WORK REQUIRED =
Repeat everything in the records from the line containing "Click the 01_au_secours.mp3 audio file icon" down to the end of the records, both ends included, and leave the pictures out of your answer.
================================
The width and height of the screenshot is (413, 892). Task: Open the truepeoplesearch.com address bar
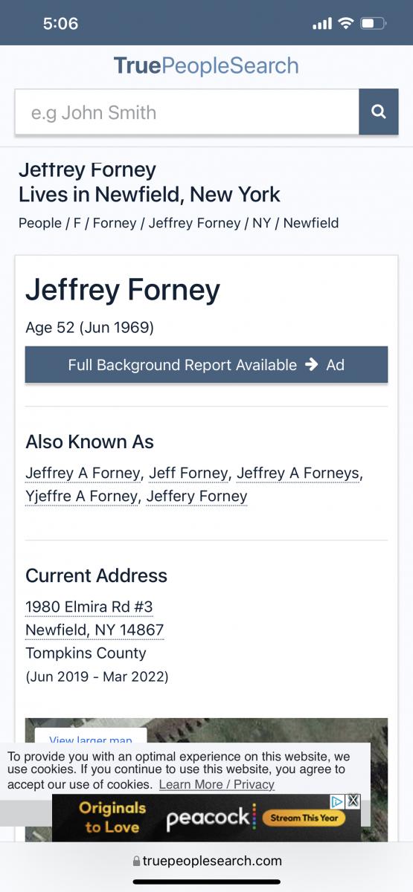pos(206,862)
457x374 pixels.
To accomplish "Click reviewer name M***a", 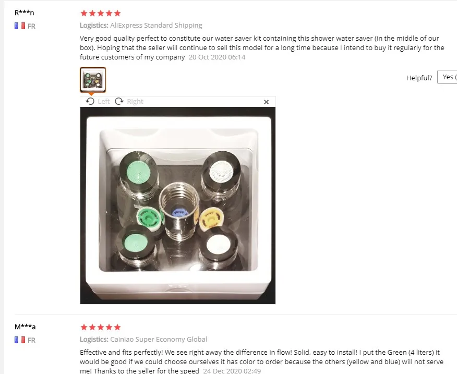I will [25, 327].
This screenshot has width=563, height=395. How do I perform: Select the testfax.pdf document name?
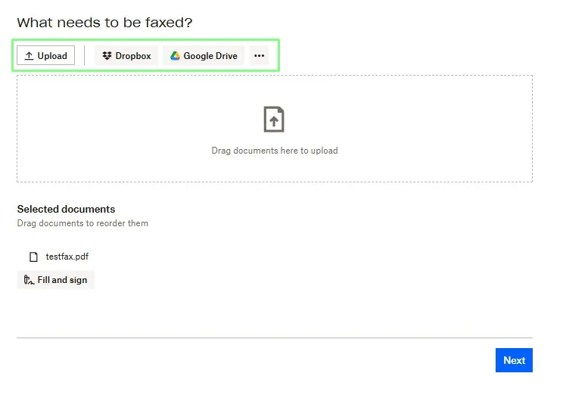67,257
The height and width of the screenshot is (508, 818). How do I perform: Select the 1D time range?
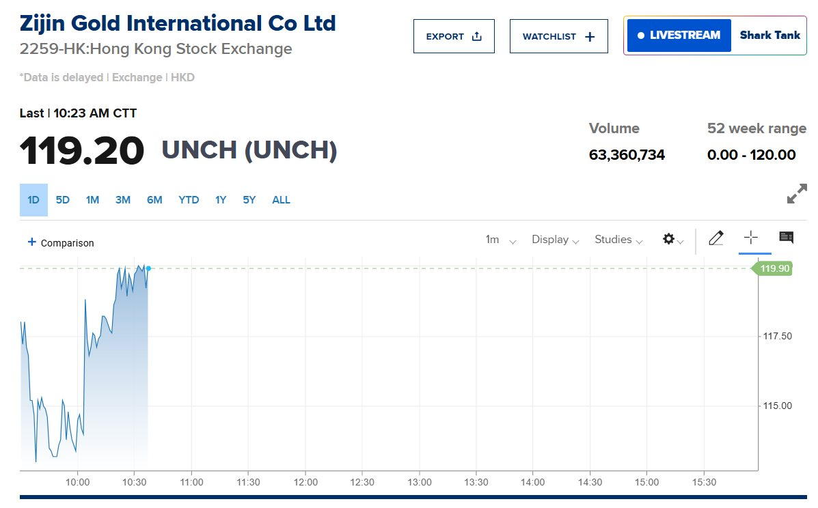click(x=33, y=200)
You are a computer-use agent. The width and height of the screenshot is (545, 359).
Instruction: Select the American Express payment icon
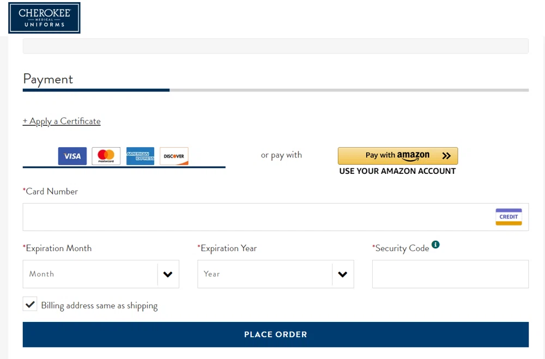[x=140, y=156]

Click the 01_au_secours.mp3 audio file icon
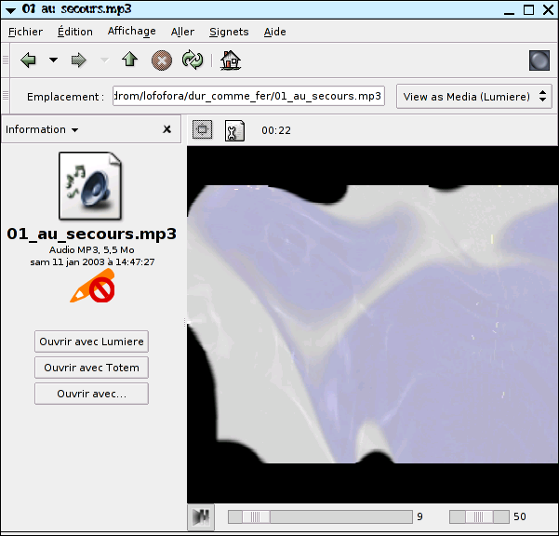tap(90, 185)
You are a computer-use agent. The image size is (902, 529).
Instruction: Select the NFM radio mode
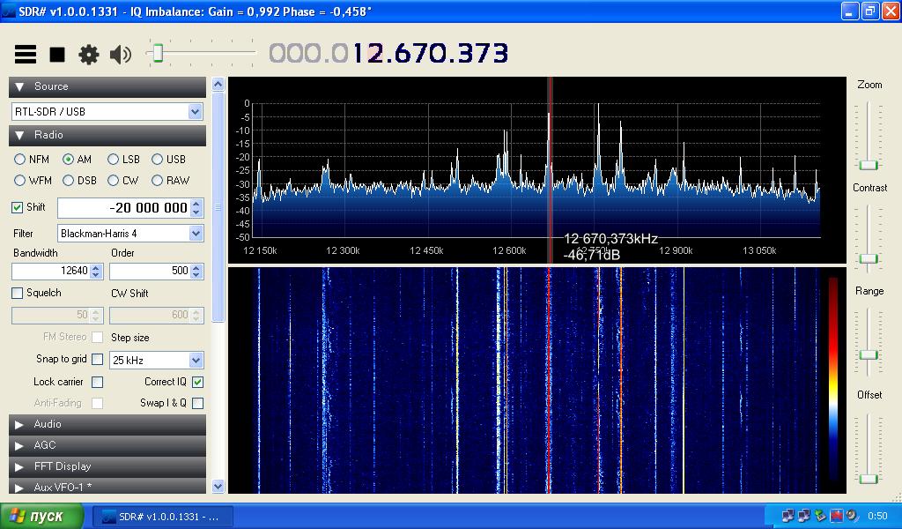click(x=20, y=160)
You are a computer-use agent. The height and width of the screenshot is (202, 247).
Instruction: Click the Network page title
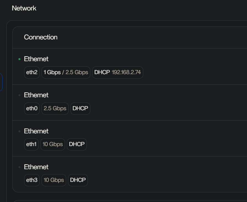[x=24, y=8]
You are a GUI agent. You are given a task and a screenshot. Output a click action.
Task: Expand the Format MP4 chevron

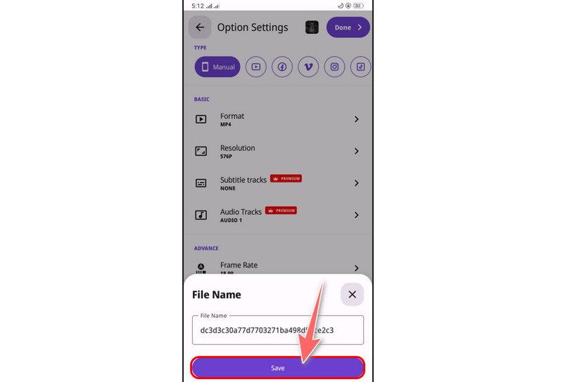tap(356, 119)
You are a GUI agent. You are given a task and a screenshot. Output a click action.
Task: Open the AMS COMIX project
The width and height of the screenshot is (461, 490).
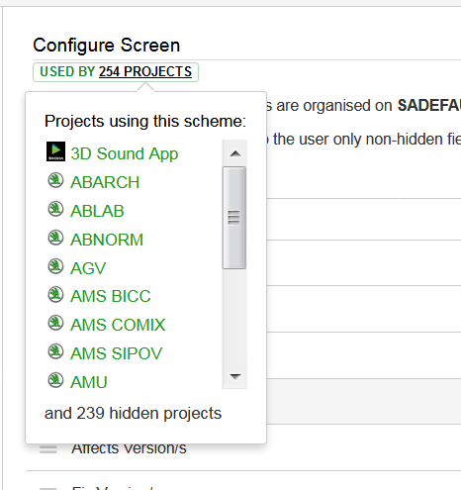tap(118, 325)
================================
OUTPUT BELOW =
Click the 01_au_secours.mp3 audio file icon
tap(90, 185)
You are a computer-use agent. The image size is (902, 529).
Instruction: Select the NFM radio mode
click(x=20, y=160)
You are a computer-use agent. The height and width of the screenshot is (202, 247).
Instruction: Click the Network page title
[x=24, y=8]
You are a GUI agent. You are given a task and a screenshot. Output a click action.
Task: Expand the Format MP4 chevron

tap(356, 119)
You are a GUI agent. You are given a task and a screenshot. Output a click action.
Task: Open the AMS COMIX project
The width and height of the screenshot is (461, 490).
tap(118, 325)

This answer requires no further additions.